» TEXT SEGMENT:
--*--

How An Apple A Day Can Help Your Diet Plan

Red or green, tart or sweet, apples are great for your diet plan.

woman holding an apple in the kitchen, eating and apple a day helps her diet plan

There are more than 7,500 varieties of apples around the world. If they aren’t already the “apple of your eye,” they should be. Apples can be a great contribution to your diet plan, no matter the type. They're packed with nutrients, making them the perfect snack or side dish.

Nutritional benefits of apples in your diet

Besides just being a tasty snack, apples have a wealth of nutritional benefits. They’re rich in polyphenols, a type of antioxidant that could help lower the risk of heart disease.

Flavonoids are also plentiful in apples and may contribute to lower blood pressure. Nearly all varieties of apples have Vitamin C, Vitamin A, calcium, and potassium—all essential nutrients to help your body function properly.

One of the biggest advantages of having apples as a contributing part of your diet plan is their high fiber content, which can help you feel full and stabilize your blood sugar.

Apples contain two types of fiber: soluble and insoluble. Soluble fiber helps feed healthy gut bacteria while insoluble fiber can help you maintain regular bowel movements.

A medium-sized apple contains about four grams of fiber, which is about 17% of your daily recommended intake.

Additionally, apples are a great snack to include in your diet because of what they don’t have: no fat, no cholesterol, and only trace amounts of sodium.

Related: Which Apple Is the Healthiest For You?

Differences in types of apples

Whether you’re a fan of Red Delicious, Granny Smith, or Honeycrisp apples, you know that there are many varieties of apples to choose from. Nutritionally, they are all similar, but there are a few key differences. If you’re being careful about including apples in your diet plan, the slight differences could be significant for you.

Apples with green skin, such as Granny Smith, tend to have more fiber, less sugar, and fewer carbohydrates. Apples with red skins, such as Gala and Fuji, tend to be higher in antioxidants and have better anti-inflammatory properties.

Depending on what your goals are, one type may contribute more to your diet than another. Whichever type you chose, the important thing is that you’re eating them.

Related: How Many Types of Apples Are There? And Which Is Best?

Apples and workouts

Apples are an ideal pre-workout snack. They’re mainly composed of water, which can help keep you hydrated, and simple sugars, such as glucose, sucralose, and fructose.

These simple sugars give you a burst of energy. But unlike a lot of pre-workout drinks or supplements, the simple sugars in apples have a relatively low glycemic index (usually between 30 and 44), which means that they won’t spike your blood sugar.

You won’t have an energy crash afterwards, which makes them more friendly to people with unstable blood sugar levels, such as those with diabetes and hypoglycemia.

Benefits of apples vs. other fruits

Eating fruit is a great way to contribute to your diet plan. However, apples are particularly useful to eat when compared to other fruit options.

Apples come in a stunning number of varieties, which means there’s a flavor out there that you’ll love. Apples are hardy fruits that can last a long time after they’ve been picked.

They can last up to a year if they’re stored correctly, so they’ll last longer on your countertop than bananas and many citrus fruits. There’s also almost always fresh apples in season at the grocery store.

Whichever color or type of apple you choose, apples are a nutritious and energizing snack. They’re available nearly year-round in almost all places on the globe, and they’re the perfect pre-workout snack. Tart or sweet, apples can be a great contribution to your health goals.

--*--

» DATASET SECTION:

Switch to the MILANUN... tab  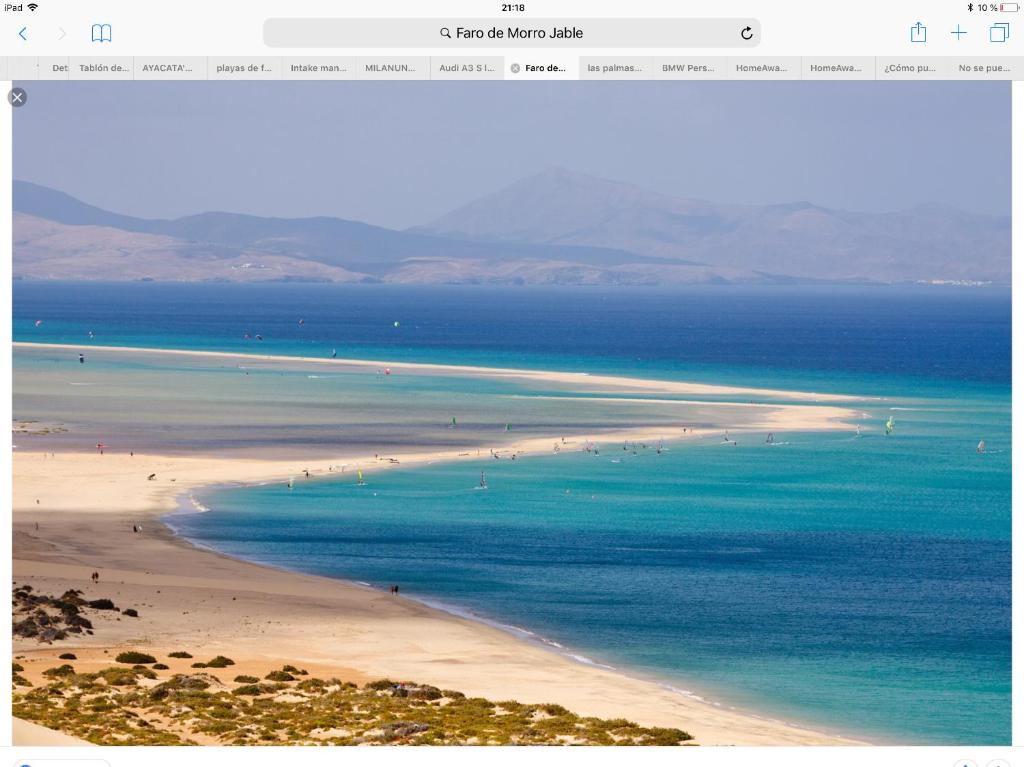pos(390,68)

--*--

» PARTS OF THE EXERCISE:
#1 Please decide whether each statement agrees with the apple article above, answering yes or no and quoting the words that settle it: (a) A medium-sized apple contains about four grams of fiber. (b) Apples with red skin tend to have more fiber than apples with green skin. (c) Apples can last up to a year when stored correctly.
#2 According to the apple article, how many varieties of apples exist around the world?

» RESPONSES IN ORDER:
#1
(a) Yes: "A medium-sized apple contains about four grams of fiber"
(b) No: "Apples with green skin, such as Granny Smith, tend to have more fiber, less sugar, and fewer carbohydrates."
(c) Yes: "They can last up to a year if they’re stored correctly"

#2 More than 7,500.